--- START ---

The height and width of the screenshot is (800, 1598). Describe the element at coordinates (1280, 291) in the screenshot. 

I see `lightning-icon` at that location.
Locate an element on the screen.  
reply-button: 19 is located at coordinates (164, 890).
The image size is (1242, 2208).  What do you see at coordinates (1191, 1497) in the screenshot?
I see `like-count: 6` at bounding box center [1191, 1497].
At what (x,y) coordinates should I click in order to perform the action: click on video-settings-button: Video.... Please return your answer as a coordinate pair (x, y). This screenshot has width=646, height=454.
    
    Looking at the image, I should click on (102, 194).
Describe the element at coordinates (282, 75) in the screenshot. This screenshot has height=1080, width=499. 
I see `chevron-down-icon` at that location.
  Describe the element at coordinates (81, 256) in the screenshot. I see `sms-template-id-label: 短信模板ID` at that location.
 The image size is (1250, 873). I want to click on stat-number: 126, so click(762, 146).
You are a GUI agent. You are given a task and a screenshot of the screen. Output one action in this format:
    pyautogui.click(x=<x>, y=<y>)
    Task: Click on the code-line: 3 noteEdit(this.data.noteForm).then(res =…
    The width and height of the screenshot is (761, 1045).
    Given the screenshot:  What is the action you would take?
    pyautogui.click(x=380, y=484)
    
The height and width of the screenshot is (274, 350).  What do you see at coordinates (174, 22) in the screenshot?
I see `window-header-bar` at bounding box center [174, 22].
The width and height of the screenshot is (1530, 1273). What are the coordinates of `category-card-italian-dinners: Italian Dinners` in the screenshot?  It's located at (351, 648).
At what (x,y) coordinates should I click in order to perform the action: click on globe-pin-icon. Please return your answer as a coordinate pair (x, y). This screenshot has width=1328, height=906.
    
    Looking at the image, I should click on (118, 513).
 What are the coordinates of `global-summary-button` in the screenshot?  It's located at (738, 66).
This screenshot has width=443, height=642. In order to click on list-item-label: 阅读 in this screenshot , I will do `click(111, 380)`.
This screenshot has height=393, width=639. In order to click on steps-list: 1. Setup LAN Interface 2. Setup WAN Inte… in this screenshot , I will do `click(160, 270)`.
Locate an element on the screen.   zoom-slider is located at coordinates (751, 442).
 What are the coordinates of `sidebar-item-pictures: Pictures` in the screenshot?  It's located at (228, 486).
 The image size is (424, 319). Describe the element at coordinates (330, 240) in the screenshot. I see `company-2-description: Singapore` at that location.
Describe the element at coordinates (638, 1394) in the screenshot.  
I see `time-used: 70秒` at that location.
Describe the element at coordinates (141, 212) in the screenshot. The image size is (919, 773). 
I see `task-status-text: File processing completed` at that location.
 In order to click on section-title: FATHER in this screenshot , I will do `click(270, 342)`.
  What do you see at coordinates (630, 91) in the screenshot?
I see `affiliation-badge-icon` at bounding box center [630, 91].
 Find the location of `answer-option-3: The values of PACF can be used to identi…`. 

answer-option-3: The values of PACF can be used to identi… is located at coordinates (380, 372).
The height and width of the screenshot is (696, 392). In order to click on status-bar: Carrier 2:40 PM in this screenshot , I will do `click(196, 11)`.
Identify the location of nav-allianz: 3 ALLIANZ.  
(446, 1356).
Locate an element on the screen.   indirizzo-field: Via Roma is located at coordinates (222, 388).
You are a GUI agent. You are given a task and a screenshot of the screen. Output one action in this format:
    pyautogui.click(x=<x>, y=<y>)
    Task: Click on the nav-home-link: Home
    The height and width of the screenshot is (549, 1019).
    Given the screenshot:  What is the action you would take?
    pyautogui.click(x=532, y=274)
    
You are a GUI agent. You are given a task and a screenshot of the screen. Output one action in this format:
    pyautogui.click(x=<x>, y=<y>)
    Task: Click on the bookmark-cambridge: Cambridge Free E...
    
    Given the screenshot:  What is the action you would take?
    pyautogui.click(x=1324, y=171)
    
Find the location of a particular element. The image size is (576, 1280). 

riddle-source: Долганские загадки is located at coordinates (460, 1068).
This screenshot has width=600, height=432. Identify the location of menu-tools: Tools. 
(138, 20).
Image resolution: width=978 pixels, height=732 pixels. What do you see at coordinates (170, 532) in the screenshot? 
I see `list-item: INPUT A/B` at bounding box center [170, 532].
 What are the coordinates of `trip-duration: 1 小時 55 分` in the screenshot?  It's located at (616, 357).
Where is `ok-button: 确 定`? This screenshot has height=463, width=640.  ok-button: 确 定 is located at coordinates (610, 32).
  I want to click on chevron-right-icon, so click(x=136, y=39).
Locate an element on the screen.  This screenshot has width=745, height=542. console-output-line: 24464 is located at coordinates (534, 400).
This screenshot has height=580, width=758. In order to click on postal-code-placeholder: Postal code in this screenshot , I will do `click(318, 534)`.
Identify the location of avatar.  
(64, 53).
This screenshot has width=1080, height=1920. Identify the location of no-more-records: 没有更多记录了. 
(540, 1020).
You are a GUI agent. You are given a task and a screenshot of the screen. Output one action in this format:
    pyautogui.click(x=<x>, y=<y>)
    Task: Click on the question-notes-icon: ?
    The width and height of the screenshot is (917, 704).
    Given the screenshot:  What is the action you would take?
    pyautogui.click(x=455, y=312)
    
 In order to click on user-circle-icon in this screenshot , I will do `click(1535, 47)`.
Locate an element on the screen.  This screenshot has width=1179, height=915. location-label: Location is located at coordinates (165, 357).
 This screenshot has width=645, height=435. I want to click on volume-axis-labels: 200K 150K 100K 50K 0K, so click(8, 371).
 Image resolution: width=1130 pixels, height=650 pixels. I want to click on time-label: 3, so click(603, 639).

--- END ---

#### DIRECTIONS
Copy all of the material above word for word, keeping every line in its original order.

#### ANSWER AREA
The height and width of the screenshot is (800, 1598). Describe the element at coordinates (1280, 291) in the screenshot. 

I see `lightning-icon` at that location.
Locate an element on the screen.  
reply-button: 19 is located at coordinates (164, 890).
The image size is (1242, 2208).  What do you see at coordinates (1191, 1497) in the screenshot?
I see `like-count: 6` at bounding box center [1191, 1497].
At what (x,y) coordinates should I click in order to perform the action: click on video-settings-button: Video.... Please return your answer as a coordinate pair (x, y). This screenshot has width=646, height=454.
    
    Looking at the image, I should click on (102, 194).
Describe the element at coordinates (282, 75) in the screenshot. This screenshot has height=1080, width=499. 
I see `chevron-down-icon` at that location.
  Describe the element at coordinates (81, 256) in the screenshot. I see `sms-template-id-label: 短信模板ID` at that location.
 The image size is (1250, 873). I want to click on stat-number: 126, so click(762, 146).
You are a GUI agent. You are given a task and a screenshot of the screen. Output one action in this format:
    pyautogui.click(x=<x>, y=<y>)
    Task: Click on the code-line: 3 noteEdit(this.data.noteForm).then(res =…
    The width and height of the screenshot is (761, 1045).
    Given the screenshot:  What is the action you would take?
    pyautogui.click(x=380, y=484)
    
The height and width of the screenshot is (274, 350).  What do you see at coordinates (174, 22) in the screenshot?
I see `window-header-bar` at bounding box center [174, 22].
The width and height of the screenshot is (1530, 1273). What are the coordinates of `category-card-italian-dinners: Italian Dinners` in the screenshot?  It's located at (351, 648).
At what (x,y) coordinates should I click in order to perform the action: click on globe-pin-icon. Please return your answer as a coordinate pair (x, y). This screenshot has width=1328, height=906.
    
    Looking at the image, I should click on (118, 513).
 What are the coordinates of `global-summary-button` in the screenshot?  It's located at (738, 66).
This screenshot has width=443, height=642. In order to click on list-item-label: 阅读 in this screenshot , I will do `click(111, 380)`.
This screenshot has height=393, width=639. In order to click on steps-list: 1. Setup LAN Interface 2. Setup WAN Inte… in this screenshot , I will do `click(160, 270)`.
Locate an element on the screen.   zoom-slider is located at coordinates (751, 442).
 What are the coordinates of `sidebar-item-pictures: Pictures` in the screenshot?  It's located at (228, 486).
 The image size is (424, 319). Describe the element at coordinates (330, 240) in the screenshot. I see `company-2-description: Singapore` at that location.
Describe the element at coordinates (638, 1394) in the screenshot.  
I see `time-used: 70秒` at that location.
Describe the element at coordinates (141, 212) in the screenshot. The image size is (919, 773). 
I see `task-status-text: File processing completed` at that location.
 In order to click on section-title: FATHER in this screenshot , I will do `click(270, 342)`.
  What do you see at coordinates (630, 91) in the screenshot?
I see `affiliation-badge-icon` at bounding box center [630, 91].
 Find the location of `answer-option-3: The values of PACF can be used to identi…`. 

answer-option-3: The values of PACF can be used to identi… is located at coordinates (380, 372).
The height and width of the screenshot is (696, 392). In order to click on status-bar: Carrier 2:40 PM in this screenshot , I will do `click(196, 11)`.
Identify the location of nav-allianz: 3 ALLIANZ.  
(446, 1356).
Locate an element on the screen.   indirizzo-field: Via Roma is located at coordinates (222, 388).
You are a GUI agent. You are given a task and a screenshot of the screen. Output one action in this format:
    pyautogui.click(x=<x>, y=<y>)
    Task: Click on the nav-home-link: Home
    The height and width of the screenshot is (549, 1019).
    Given the screenshot:  What is the action you would take?
    pyautogui.click(x=532, y=274)
    
You are a GUI agent. You are given a task and a screenshot of the screen. Output one action in this format:
    pyautogui.click(x=<x>, y=<y>)
    Task: Click on the bookmark-cambridge: Cambridge Free E...
    
    Given the screenshot:  What is the action you would take?
    pyautogui.click(x=1324, y=171)
    
Find the location of a particular element. The image size is (576, 1280). 

riddle-source: Долганские загадки is located at coordinates (460, 1068).
This screenshot has width=600, height=432. Identify the location of menu-tools: Tools. 
(138, 20).
Image resolution: width=978 pixels, height=732 pixels. What do you see at coordinates (170, 532) in the screenshot? 
I see `list-item: INPUT A/B` at bounding box center [170, 532].
 What are the coordinates of `trip-duration: 1 小時 55 分` in the screenshot?  It's located at (616, 357).
Where is `ok-button: 确 定`? This screenshot has height=463, width=640.  ok-button: 确 定 is located at coordinates (610, 32).
  I want to click on chevron-right-icon, so click(x=136, y=39).
Locate an element on the screen.  This screenshot has width=745, height=542. console-output-line: 24464 is located at coordinates (534, 400).
This screenshot has height=580, width=758. In order to click on postal-code-placeholder: Postal code in this screenshot , I will do `click(318, 534)`.
Identify the location of avatar.  
(64, 53).
This screenshot has width=1080, height=1920. Identify the location of no-more-records: 没有更多记录了. 
(540, 1020).
You are a GUI agent. You are given a task and a screenshot of the screen. Output one action in this format:
    pyautogui.click(x=<x>, y=<y>)
    Task: Click on the question-notes-icon: ?
    The width and height of the screenshot is (917, 704).
    Given the screenshot:  What is the action you would take?
    pyautogui.click(x=455, y=312)
    
 In order to click on user-circle-icon in this screenshot , I will do `click(1535, 47)`.
Locate an element on the screen.  This screenshot has width=1179, height=915. location-label: Location is located at coordinates (165, 357).
 This screenshot has width=645, height=435. I want to click on volume-axis-labels: 200K 150K 100K 50K 0K, so click(8, 371).
 Image resolution: width=1130 pixels, height=650 pixels. I want to click on time-label: 3, so click(603, 639).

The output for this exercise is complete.